Sometimes life landmarks just sneak up on you. Today marks the five-year anniversary of my final cancer treatment, which is more than just a number on a calendar; this marks the day that I am no longer in remission. I am officially cured.
I should feel happy right?
I do. I feel lucky and strong and healthy and accomplished, but the day is incomplete without my partner through it all. Of course I am speaking of my mother. I look back on my illness and all I can see now are the months of her by my bedside. When I was in the hospital she would spend many nights curled up in a tiny ball on the chair next to me in spite of my insisting she go home to her bed. I always meant it when I said I would be fine on my own for the evening, but when I would wake up at 2am in pain, seeing her asleep nearby, I felt relief.
On the hardest days, when I was really sick of being sick my mother would tell me to close my eyes. She would run her fingers gently along my arms and up to my hairline and she would say, “imagine it is years from now; you are healthy and happy and your life is far away from hospitals and doctors. You will look back on this time and you won’t remember exactly how much it hurt or how long it lasted, it will become a blip on your radar. You will eventually struggle to remember the moments you thought were so painful you could never forget.”
She was right. I remember the bone marrow biopsy that I swore hurt more than anything I had ever experienced, but now my memory isn’t of the pain. What I can recall is her face through the bars of the hospital bed, her always cool tiny hands clutching mine and the expression of a love so deep that she felt my pain through it. Looking straight at her reminded me that my life was still going on and some familiar things remained. Because of her, my memory of that procedure is not a bad one, but rather a moment where we were together and connected. Someday I will love my children this deeply in part because of that five minutes where I saw her, caring, selfless and desperate to take me away from it all. She just looked me right in the eyes and squeezed; I cried and she cried and then it was over.

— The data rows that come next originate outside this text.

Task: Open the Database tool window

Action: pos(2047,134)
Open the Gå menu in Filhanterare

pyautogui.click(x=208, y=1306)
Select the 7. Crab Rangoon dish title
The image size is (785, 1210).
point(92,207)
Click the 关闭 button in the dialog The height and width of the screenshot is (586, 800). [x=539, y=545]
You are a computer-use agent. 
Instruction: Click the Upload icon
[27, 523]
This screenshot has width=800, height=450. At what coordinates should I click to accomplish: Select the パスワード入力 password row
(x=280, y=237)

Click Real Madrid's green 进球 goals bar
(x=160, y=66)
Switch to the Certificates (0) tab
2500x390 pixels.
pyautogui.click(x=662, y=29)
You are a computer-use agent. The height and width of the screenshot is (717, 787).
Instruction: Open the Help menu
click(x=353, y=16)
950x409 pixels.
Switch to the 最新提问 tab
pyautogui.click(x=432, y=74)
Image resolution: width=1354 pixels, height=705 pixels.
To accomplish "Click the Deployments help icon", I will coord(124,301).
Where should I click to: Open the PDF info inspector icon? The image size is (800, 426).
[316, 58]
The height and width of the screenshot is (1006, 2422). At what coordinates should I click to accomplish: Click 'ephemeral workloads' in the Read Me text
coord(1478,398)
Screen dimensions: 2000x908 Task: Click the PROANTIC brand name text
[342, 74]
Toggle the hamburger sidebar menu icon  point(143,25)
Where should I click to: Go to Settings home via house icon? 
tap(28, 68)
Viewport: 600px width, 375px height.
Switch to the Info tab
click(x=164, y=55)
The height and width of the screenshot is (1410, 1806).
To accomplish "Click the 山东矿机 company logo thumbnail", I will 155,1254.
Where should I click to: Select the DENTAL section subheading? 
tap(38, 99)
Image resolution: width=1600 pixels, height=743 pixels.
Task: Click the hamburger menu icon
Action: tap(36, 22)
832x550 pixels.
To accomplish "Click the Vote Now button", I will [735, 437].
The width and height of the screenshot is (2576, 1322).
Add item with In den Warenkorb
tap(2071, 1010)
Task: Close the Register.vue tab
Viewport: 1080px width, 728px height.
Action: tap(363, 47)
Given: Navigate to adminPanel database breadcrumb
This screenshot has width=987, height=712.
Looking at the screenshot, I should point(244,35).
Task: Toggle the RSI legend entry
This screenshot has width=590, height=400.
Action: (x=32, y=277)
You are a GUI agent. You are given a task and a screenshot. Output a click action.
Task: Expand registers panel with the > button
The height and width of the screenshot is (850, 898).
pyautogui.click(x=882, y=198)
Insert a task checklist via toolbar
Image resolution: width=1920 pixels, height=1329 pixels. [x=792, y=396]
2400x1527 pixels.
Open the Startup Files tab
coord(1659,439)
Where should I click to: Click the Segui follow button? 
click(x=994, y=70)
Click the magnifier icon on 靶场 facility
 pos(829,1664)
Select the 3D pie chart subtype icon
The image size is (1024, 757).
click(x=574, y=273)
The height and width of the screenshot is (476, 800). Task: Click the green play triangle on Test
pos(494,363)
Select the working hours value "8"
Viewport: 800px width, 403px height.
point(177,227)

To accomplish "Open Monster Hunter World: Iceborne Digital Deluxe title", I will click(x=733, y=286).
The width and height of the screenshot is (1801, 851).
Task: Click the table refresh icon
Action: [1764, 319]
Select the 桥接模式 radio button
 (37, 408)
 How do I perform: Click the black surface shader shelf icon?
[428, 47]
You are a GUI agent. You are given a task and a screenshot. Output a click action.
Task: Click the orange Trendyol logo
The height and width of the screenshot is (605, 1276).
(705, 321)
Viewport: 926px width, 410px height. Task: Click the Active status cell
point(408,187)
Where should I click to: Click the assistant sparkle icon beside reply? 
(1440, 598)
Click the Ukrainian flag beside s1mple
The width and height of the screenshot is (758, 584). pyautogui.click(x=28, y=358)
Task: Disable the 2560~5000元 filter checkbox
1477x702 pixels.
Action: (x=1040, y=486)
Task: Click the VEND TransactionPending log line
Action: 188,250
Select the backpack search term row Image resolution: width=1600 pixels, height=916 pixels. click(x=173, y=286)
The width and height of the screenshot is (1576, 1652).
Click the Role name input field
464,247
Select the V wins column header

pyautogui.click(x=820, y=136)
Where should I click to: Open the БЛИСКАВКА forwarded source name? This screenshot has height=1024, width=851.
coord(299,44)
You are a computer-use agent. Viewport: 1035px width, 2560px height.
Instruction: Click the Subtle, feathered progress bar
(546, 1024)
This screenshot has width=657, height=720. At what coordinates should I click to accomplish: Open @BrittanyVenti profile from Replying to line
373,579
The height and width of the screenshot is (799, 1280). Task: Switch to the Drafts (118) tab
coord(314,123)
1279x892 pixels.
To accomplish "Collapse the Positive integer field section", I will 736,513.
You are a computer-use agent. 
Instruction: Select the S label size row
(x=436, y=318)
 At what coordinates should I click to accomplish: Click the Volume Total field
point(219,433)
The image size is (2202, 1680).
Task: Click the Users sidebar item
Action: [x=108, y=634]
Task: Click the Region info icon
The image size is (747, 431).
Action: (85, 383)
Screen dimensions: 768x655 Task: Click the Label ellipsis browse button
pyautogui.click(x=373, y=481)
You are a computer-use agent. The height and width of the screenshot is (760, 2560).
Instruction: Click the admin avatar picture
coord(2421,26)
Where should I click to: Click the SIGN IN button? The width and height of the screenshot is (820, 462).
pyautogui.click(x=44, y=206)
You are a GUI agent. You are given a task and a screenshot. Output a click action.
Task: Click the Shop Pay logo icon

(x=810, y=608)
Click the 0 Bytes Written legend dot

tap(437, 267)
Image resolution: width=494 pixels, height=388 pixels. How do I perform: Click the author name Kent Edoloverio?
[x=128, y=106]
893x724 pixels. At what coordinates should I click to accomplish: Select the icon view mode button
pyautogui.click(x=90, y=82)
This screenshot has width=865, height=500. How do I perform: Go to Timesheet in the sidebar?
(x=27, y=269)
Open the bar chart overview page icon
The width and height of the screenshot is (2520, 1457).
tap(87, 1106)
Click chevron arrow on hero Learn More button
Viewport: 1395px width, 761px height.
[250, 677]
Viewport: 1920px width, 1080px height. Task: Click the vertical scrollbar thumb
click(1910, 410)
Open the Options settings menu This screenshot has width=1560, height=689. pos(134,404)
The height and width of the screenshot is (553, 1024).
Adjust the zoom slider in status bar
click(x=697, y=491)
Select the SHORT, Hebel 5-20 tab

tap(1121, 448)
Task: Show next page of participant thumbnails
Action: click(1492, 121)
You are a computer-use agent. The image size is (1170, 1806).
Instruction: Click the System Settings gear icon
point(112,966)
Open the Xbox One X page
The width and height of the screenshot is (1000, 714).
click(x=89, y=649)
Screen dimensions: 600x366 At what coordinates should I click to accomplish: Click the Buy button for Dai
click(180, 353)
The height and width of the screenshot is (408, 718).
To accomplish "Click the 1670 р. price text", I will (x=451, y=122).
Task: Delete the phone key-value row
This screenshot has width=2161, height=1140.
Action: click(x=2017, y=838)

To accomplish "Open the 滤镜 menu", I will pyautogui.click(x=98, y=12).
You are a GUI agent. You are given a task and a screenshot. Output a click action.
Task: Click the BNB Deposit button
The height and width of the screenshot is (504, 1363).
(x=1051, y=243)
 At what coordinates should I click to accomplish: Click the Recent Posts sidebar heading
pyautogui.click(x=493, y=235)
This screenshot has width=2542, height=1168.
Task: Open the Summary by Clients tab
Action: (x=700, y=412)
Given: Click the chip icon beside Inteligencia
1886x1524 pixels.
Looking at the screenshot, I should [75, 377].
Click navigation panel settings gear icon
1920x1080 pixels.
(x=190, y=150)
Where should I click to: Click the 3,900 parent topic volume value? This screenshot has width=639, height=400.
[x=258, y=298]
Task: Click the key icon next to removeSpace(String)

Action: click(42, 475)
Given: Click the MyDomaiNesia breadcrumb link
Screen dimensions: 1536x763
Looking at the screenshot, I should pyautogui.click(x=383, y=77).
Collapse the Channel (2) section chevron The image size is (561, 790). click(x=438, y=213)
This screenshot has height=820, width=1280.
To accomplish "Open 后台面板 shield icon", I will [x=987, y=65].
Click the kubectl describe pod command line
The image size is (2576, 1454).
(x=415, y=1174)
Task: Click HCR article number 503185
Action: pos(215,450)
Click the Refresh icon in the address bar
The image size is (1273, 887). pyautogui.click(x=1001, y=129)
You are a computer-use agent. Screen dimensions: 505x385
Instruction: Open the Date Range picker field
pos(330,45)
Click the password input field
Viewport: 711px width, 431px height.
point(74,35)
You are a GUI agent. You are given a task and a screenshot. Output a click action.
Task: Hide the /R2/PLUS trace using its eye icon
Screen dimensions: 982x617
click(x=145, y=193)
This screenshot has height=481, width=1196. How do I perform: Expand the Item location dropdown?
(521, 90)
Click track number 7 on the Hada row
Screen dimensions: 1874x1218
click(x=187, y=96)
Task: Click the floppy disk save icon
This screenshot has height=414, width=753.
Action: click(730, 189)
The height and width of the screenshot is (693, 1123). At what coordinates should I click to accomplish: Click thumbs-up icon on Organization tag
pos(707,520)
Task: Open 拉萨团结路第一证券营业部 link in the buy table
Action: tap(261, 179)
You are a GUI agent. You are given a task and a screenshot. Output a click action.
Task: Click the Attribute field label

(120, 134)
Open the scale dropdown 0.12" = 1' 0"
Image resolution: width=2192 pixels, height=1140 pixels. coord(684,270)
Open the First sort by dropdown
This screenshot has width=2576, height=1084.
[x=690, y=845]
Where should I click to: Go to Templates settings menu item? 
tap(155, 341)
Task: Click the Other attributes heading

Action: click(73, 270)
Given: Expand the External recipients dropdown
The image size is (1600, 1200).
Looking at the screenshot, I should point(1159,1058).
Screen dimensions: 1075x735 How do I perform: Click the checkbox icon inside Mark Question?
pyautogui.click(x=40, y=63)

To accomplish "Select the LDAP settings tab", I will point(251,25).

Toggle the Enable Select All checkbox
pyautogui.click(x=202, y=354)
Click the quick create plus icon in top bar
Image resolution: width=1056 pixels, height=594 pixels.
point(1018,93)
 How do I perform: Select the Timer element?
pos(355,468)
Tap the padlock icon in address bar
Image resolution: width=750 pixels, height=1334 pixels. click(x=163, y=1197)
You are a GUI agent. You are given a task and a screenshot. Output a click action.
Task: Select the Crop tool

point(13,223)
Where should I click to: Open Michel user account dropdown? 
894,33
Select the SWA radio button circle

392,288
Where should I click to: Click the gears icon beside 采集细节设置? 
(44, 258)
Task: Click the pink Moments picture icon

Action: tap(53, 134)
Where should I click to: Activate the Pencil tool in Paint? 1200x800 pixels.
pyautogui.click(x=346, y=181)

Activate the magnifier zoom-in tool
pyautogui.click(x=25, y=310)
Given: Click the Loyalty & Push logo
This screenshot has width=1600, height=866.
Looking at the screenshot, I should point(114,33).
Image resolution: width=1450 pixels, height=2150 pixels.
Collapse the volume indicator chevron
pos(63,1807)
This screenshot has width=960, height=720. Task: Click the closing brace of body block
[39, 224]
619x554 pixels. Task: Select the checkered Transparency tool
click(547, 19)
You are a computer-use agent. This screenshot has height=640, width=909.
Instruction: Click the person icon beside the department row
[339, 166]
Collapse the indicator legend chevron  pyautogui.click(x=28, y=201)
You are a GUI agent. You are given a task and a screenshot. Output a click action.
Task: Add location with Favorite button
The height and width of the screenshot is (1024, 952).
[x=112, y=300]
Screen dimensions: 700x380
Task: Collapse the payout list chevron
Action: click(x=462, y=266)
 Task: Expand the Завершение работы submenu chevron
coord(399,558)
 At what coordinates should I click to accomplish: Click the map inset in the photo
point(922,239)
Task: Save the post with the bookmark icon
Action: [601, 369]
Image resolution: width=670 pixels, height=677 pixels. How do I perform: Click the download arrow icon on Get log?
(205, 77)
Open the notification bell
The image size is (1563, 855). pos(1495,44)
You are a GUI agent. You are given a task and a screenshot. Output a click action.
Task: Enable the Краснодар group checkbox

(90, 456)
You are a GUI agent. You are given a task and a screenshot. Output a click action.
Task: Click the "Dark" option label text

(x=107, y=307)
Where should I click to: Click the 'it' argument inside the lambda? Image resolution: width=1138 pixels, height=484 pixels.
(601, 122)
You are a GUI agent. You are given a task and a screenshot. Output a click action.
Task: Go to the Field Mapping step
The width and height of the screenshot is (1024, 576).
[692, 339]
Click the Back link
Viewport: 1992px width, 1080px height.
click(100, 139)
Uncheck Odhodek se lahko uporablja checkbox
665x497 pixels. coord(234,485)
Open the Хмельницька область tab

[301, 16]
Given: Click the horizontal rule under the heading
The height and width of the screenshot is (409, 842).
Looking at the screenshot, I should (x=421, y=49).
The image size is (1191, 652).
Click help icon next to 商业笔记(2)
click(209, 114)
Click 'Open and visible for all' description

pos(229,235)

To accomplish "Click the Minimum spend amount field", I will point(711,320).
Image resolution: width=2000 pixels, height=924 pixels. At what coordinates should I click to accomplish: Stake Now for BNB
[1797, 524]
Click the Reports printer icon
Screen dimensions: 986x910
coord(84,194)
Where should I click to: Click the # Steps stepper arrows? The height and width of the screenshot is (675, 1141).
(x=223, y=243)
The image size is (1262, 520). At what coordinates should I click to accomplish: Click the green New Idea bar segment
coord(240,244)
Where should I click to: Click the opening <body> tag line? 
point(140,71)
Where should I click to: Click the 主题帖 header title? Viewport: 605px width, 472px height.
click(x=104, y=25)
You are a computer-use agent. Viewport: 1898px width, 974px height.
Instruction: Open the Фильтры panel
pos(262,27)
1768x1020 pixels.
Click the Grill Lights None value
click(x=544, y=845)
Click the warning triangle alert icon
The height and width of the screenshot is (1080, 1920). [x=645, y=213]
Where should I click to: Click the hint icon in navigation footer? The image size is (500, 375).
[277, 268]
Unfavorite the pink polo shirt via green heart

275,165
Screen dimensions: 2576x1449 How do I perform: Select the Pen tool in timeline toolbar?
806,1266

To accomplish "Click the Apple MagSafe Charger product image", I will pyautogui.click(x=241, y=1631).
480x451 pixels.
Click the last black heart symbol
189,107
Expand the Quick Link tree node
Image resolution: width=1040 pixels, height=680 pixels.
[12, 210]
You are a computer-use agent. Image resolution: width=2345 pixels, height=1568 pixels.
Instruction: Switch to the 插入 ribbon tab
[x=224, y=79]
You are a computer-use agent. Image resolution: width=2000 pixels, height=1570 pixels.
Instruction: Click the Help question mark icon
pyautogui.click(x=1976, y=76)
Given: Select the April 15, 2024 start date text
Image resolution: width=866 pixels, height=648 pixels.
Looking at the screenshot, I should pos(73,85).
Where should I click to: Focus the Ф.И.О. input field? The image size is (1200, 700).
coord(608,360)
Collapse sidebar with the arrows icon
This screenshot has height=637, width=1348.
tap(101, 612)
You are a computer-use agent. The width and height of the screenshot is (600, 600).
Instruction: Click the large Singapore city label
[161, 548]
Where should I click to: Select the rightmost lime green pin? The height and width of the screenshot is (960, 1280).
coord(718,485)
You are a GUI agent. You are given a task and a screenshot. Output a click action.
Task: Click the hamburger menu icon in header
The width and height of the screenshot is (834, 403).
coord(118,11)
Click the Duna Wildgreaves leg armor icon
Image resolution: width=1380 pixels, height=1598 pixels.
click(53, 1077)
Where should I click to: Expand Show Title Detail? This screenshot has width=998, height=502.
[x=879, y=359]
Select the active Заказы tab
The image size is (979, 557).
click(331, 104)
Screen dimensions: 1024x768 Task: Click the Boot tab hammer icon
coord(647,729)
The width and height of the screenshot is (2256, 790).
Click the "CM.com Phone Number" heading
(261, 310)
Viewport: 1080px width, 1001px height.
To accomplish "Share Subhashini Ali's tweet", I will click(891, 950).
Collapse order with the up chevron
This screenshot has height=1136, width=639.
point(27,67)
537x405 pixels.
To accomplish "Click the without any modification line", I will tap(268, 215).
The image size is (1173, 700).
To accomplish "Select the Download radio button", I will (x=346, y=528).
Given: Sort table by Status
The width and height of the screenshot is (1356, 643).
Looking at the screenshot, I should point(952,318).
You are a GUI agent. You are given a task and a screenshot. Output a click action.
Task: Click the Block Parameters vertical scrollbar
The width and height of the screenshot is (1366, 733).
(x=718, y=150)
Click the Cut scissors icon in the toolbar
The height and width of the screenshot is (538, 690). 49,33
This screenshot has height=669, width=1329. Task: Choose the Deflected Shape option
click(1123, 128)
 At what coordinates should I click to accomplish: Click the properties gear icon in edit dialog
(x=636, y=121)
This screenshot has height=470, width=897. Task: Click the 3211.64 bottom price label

I never thought then that when I reached this day she wouldn’t be here with me. We talked about spending the day going out to eat and laughing and not talking at all about cancer. I should have planned something for the day so that I could appreciate what a milestone it is, but without her I cannot truly celebrate the way we had expected. I am cured in the moments when I think about how lucky I was to get that time with her, I would do it all again if it meant I was near her.
Today is just one moment in time. In several hours it will be over and I begin the next chapter of my life as a healthy twenty-something without the worries of CAT scans and check ups. She and I got through it together and for that I am forever changed. When I look back it will all be a blip on the radar, but everything that she was and all the things she did for me will define my thoughts and actions always.